Since 1997 Tony Blair has been warning us about the threat of climate change. Unfortunately, since 1997 the UK's greenhouse gas emissions have increased. This increase is set to continue with Labour's plans for airport expansion and massive new road building schemes. Indeed, whilst only about £2.5m has been committed to the low carbon buildings program to support micro renewables, the government is willing to throw £3.7bn at widening 250km of the M1. That's 1,500 times more money is being put into one scheme that will encourage the increase of CO2 emissions than is being spent on reducing them.

But instead of investing massively in emission reduction schemes and developing new initiatives to cut greenhouse gases, Labour has used the concern over climate change and energy to cynically resurrect the nuclear power industry. It seems that when it comes to Labour and the environment, it's business as usual - that is, as usual Labour's relationship with business is more important than it's record on the environment.

Now we hear whispers that the Government will back the Climate Change Bill, perhaps making it a feature of the Queen's Speech in November. That would be great news. But we are still 9 years late on reducing greenhouse gas emissions.

If the rumours about the Bill are true, I hope that it isn't watered down to make it politically safe. The planet doesn't have time for more talking shops and protracted bargaining. We have a limited time to get things moving and that means we need a social and political determination that we haven't seen since the Second World War. This isn't something that's 100 or 1000 years away. If you're under 40, you're likely to see what's coming in your lifetime, and your children certainly will.

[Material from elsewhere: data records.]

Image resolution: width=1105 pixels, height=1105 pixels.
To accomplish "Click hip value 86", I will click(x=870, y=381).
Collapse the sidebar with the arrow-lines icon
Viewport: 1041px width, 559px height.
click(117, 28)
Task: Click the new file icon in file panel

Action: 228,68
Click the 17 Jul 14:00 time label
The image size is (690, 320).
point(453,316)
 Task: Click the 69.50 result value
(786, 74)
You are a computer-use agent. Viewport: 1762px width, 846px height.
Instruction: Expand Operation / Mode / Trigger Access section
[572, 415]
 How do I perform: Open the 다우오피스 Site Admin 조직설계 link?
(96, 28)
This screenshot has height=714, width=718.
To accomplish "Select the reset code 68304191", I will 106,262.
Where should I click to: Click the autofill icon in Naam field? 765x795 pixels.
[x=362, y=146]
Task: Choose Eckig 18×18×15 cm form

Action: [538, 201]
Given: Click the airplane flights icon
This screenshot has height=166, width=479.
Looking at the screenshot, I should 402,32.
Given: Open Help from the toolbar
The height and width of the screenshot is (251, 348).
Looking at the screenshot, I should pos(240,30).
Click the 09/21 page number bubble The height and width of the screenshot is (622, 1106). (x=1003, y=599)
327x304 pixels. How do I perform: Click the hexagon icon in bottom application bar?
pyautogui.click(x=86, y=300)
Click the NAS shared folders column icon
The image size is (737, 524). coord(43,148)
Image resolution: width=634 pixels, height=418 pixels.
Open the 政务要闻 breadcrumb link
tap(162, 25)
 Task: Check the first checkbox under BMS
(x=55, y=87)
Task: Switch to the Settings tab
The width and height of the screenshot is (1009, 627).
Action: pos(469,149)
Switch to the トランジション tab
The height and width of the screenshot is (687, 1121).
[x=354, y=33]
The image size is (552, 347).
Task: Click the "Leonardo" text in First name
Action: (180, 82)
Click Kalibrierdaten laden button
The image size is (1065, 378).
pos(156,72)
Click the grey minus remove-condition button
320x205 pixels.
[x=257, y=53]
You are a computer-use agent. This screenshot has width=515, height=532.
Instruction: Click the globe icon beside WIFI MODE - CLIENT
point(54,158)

What we do over the next few years will decide if our children will see countries disappear under the sea, food riots on the streets of Britain and wars, not over oil, but water.

Monday, October 02, 2006

Blair's cross to bear

While some suggest that Tony Blair owed the spark for his finale speech to John Steinbeck's Grapes of Wrath , perhaps his real inspiration came from something higher. Craig Brown's excellent satire piece in the Telegraph, hints further at Mr Blair's true calling.

In his speech, Tony told us in almost Last Supper piety, "You can't go on for ever. That's why it's right this is my last conference as leader" and finished off with the truly heart rending "Whatever you do, I'm always with you. Head and heart."

Is he looking forward to a twilight career as the Son of God?